Share

Bab 2

Author: Wisdan
Bau cairan disinfektan rumah sakit yang menyengat membuat Cindi merasa sangat tersiksa. Dia mengabaikan nasihat dokter dan memaksa untuk pulang lebih awal.

Ponselnya berdering terus-menerus. Sekilas dia melihat nama di layar ponsel, Zaki.

Tanpa pikir panjang, dia menolak panggilan itu dan langsung memasukkan nomor itu ke dalam daftar blokir.

Begitu tiba di rumah, Cindi mulai mengobrak-abrik seluruh ruangan.

Cincin pertunangan mereka masih tergeletak di dalam kotak beludru. Sebuah kotak musik buatan khusus menampilkan figur sepasang pengantin pria dan wanita. Sebuah buku harian tebal berisi kenangan masa pacaran mereka, berisi tiap percakapan mereka yang penuh cinta. Dan di dinding ada foto pernikahan mereka yang besar dan indah.

Cindi hanya menatap semua itu sejenak, lalu mulai memasukkan semua benda itu satu per satu ke dalam kotak. Setelah penuh, dia membuang semuanya ke tempat sampah.

Seolah beban lama yang selama ini menempel di pundaknya akhirnya terlepas sepenuhnya.

Dia lalu membuka galeri ponsel, menatap satu per satu foto kenangan mereka. Setiap gambar membuatnya mengingat kenangan bahagia mereka saat itu.

Seperti saat mereka bermain adonan di dapur hingga wajah mereka belepotan tepung, atau duduk berdua di atas bianglala dan berciuman tepat di titik tertinggi.

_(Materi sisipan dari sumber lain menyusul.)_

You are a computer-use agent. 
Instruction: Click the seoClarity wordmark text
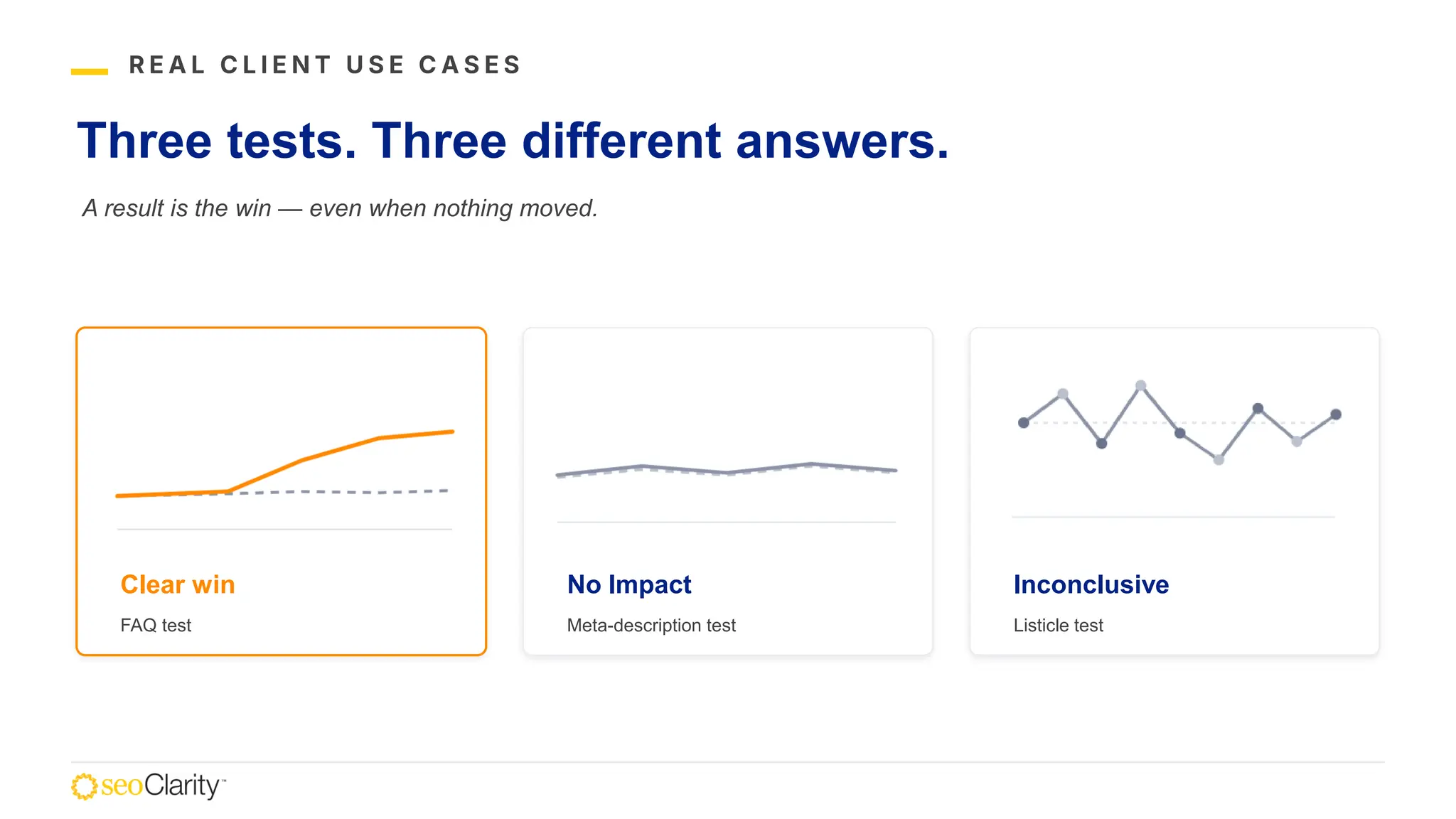(x=163, y=786)
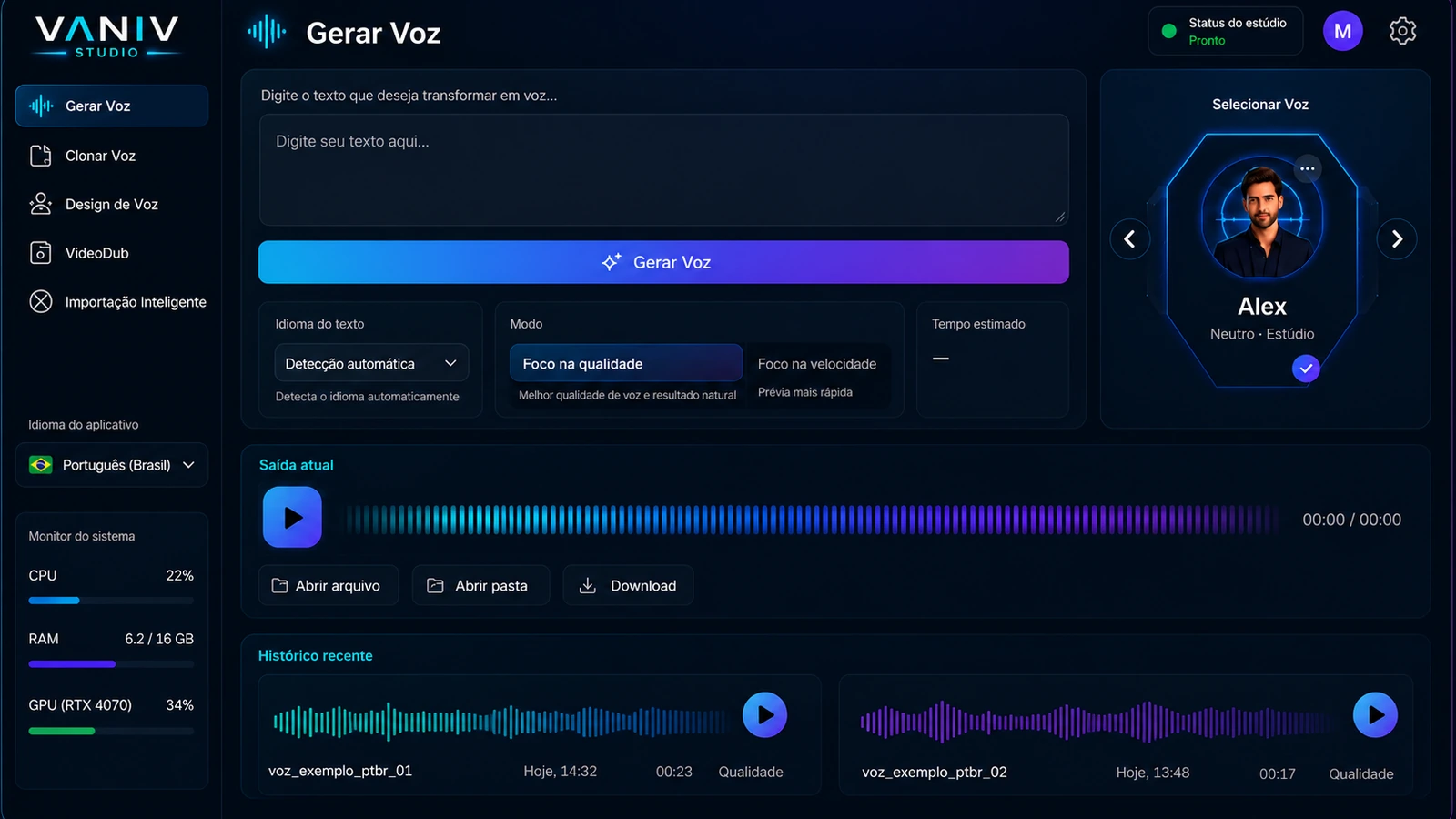Play voz_exemplo_ptbr_01 from history
Viewport: 1456px width, 819px height.
(x=764, y=715)
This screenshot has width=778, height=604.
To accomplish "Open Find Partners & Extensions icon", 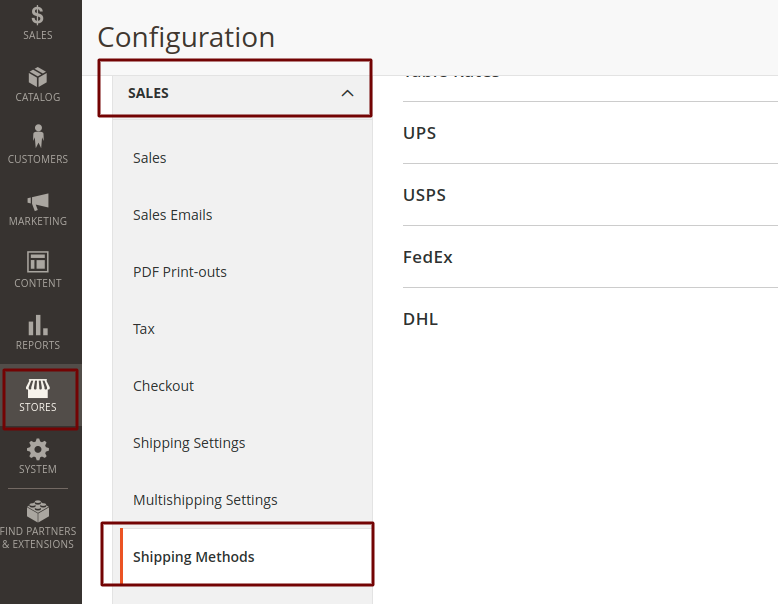I will (x=38, y=511).
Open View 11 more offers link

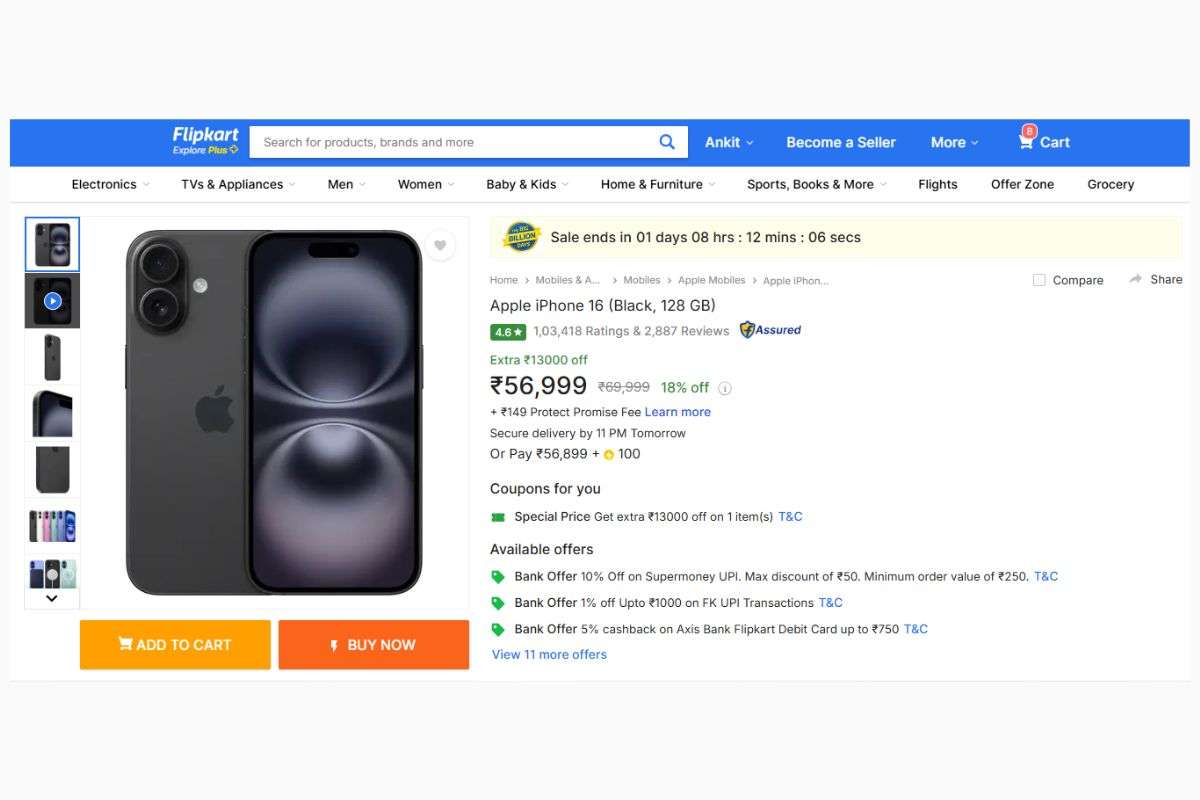tap(549, 654)
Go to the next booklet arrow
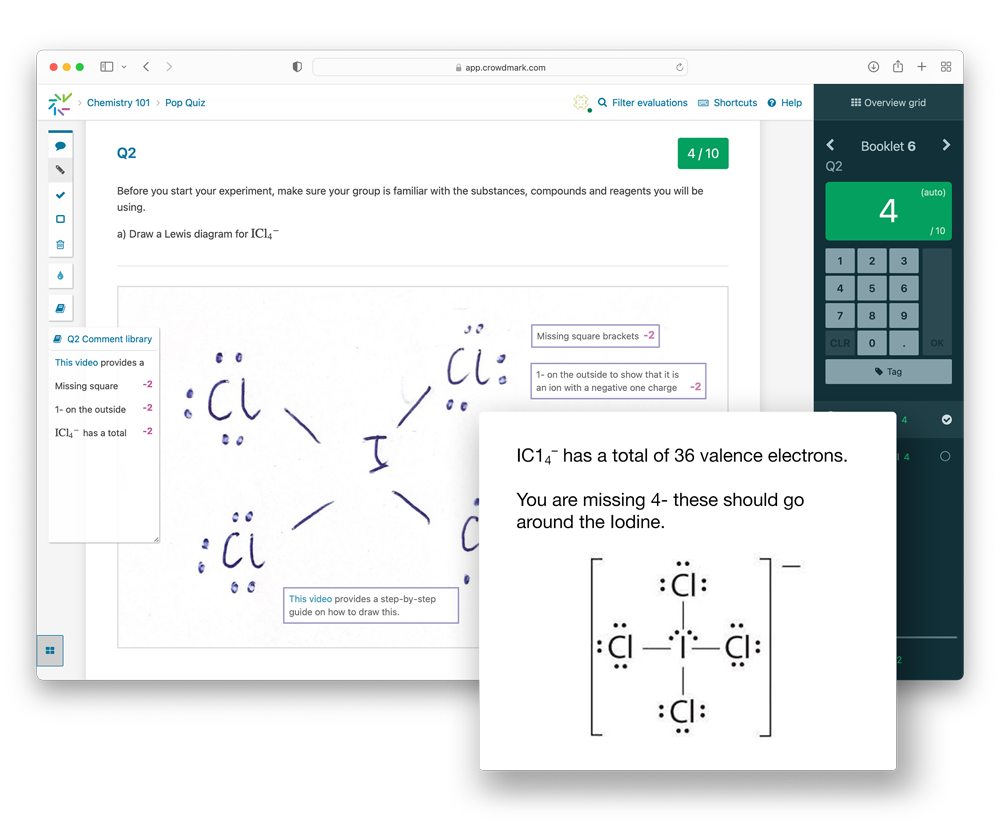1000x824 pixels. [x=946, y=146]
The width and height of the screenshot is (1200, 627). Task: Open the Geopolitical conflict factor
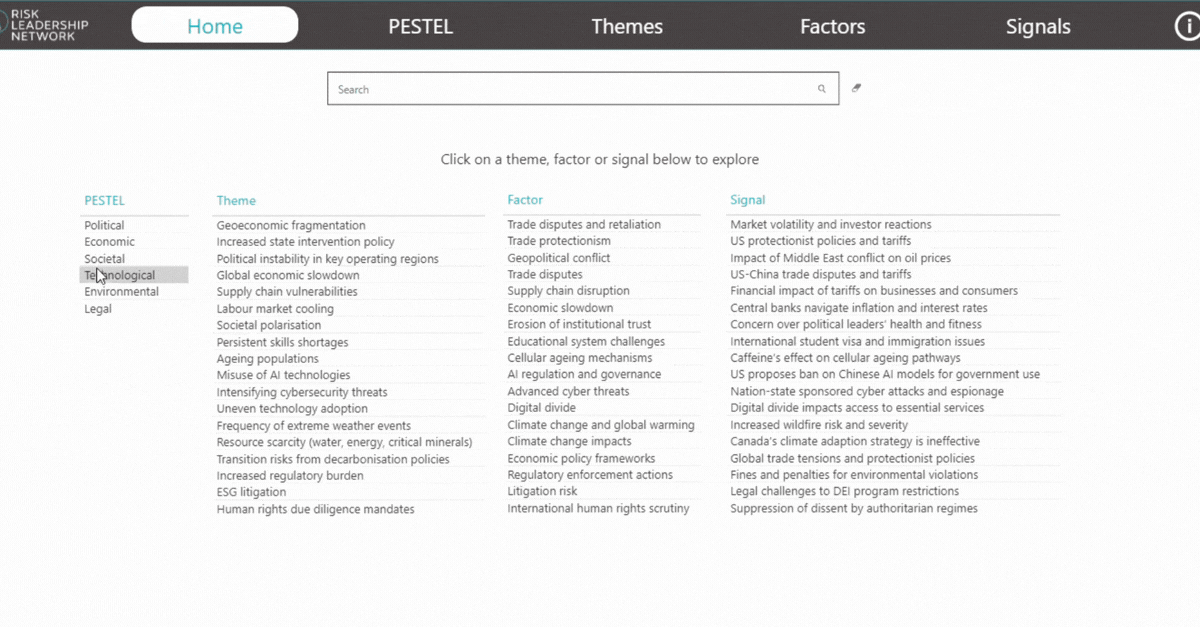pyautogui.click(x=558, y=258)
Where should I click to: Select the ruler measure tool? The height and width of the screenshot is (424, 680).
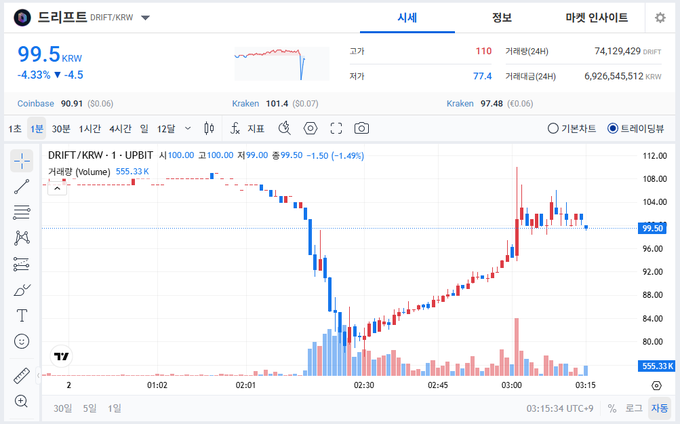[21, 376]

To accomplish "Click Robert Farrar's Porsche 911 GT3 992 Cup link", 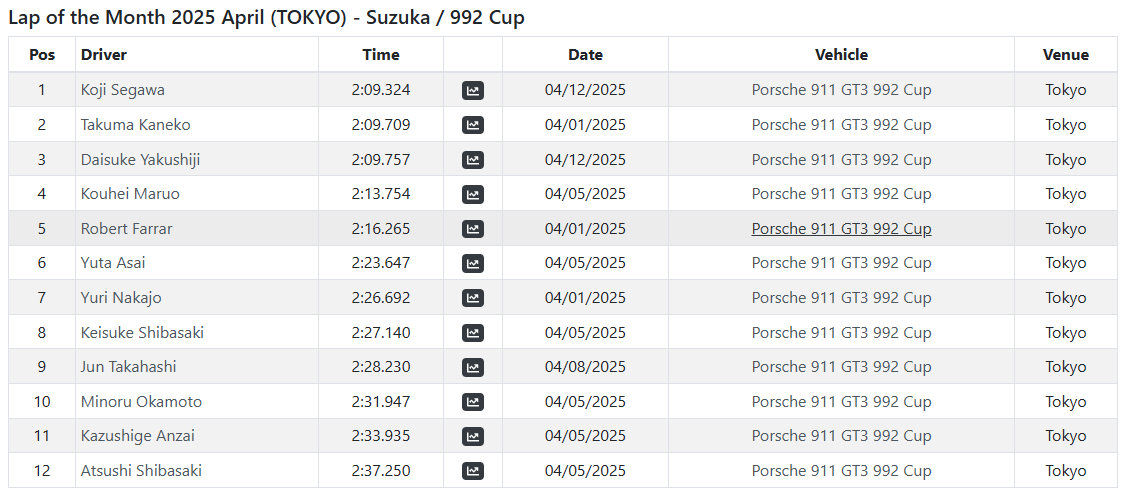I will [x=842, y=229].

Cindi menghapus foto-foto itu satu per satu. Setiap foto yang terhapus seperti pisau yang menusuk langsung ke jantungnya. Semua gambar itu mengingatkan betapa indah masa lalu itu dan betapa palsunya semua itu sekarang.

Tiba-tiba terdengar suara pintu terbuka. Zaki masuk dengan langkah besar.

Wajahnya tampak muram, tapi saat melihat Cindi, dia seakan terlihat sedikit lega.

"Cindi, kenapa nggak angkat teleponku?" Suaranya mengandung nada tekanan yang menakutkan. "Aku sudah meneleponmu lima puluh empat kali!"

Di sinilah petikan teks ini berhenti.